Первые эпизоды роману воспринимаются легко. Потом появляется корявая несуразность, преодолеть которые вовсе не просто. Например, при переводе древнеанглийскую языковую канву оказалось целесообразнее пересказать старославянским языком. Здесь важны не слова, а контексты. Это, конечно, не дает стопроцентного представления об оригинальном тексте. Ведь если переводить полностью все культурно-исторические контексты на нашу почву, мы получим роман вовсе не о Дублине, а, скажем, о том же Петербурге. Поэтому нашему читателю за вдумчивое и терпеливое прочтение роману можно смело давать самый почетный орден Британской империи — Пурпуровое сердце.
P. S. Крошечная по географическим меркам, Ирландия, однако, «обнимает» намного более значительную часть мирового пространства культурничества. Эта земля, славная, прежде всего, как «картофельная страна» и «родина виски», дала мировой литературе таких титанов, как Джонатан Свифт, Бернард Шоу, Джеймс Джойс. «Процент литературной гениальности» уроженцев этой земли — наивысший в мире.

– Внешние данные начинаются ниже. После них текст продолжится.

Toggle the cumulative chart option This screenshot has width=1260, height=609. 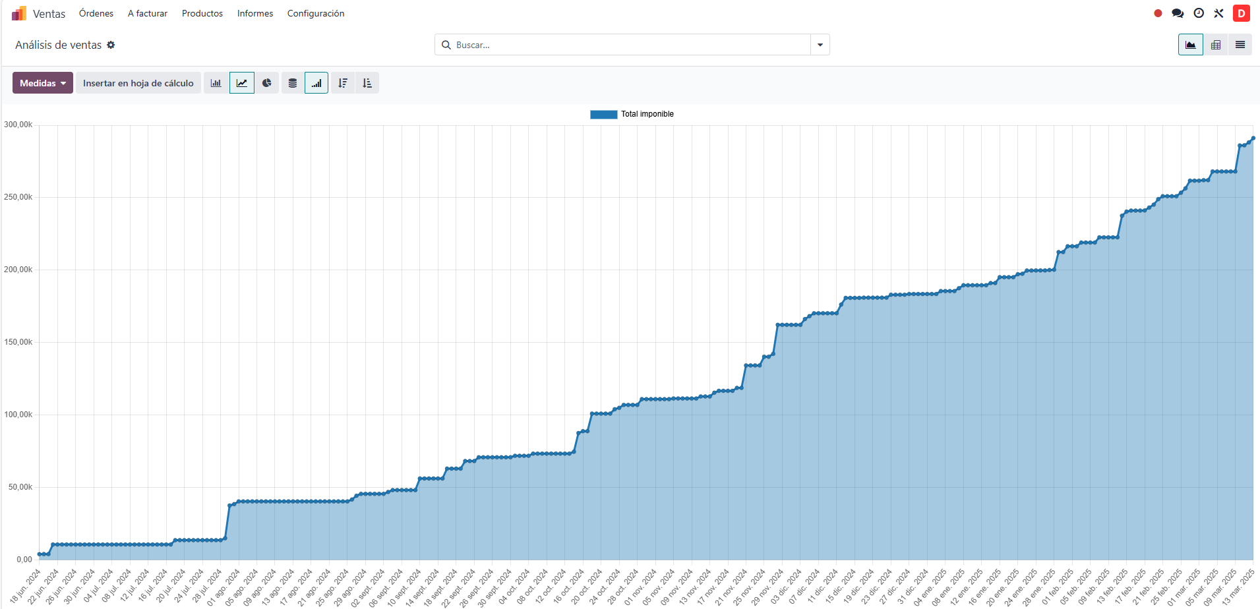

Определено, суровый и негостеприимный климат и убогие почвы, не наикратчайший стимул, для изобилует флоры стал, однако, стимулом для расцвета других талантов ирландского духа — необузданного искателя и «пионера» в области не только освоения американских прерий (не забываем, что именно ирландцы были одними из самых первых покорителей Нового Мира). «Смятения ирландского духа» хватило для того, чтобы «перепахать» литературную целину в масштабах, которые намного превышают мировые представления о коротких, мелких акрах, которыми Господь наделил эту землю. А его влияние на множество закоснелых мозгов преодолевает любые границы. Этот «ирландский феномен» — яркое свидетельство того, что «провинция» — понятие вовсе не географическое.
И, наверное, еще не одно поколение будет воспринимать джойсовский роман как красную мулету, вызов самоуспокоенному бюргерскому существованию. Ведь он изображает нас такими, которыми мы не слишком привыкли и не хотели бы себя видеть. И все же в мире, слава богу, не уменьшается тех, кто способен согласиться, что «другой» — это тот же Я, лишь при других обстоятельствах.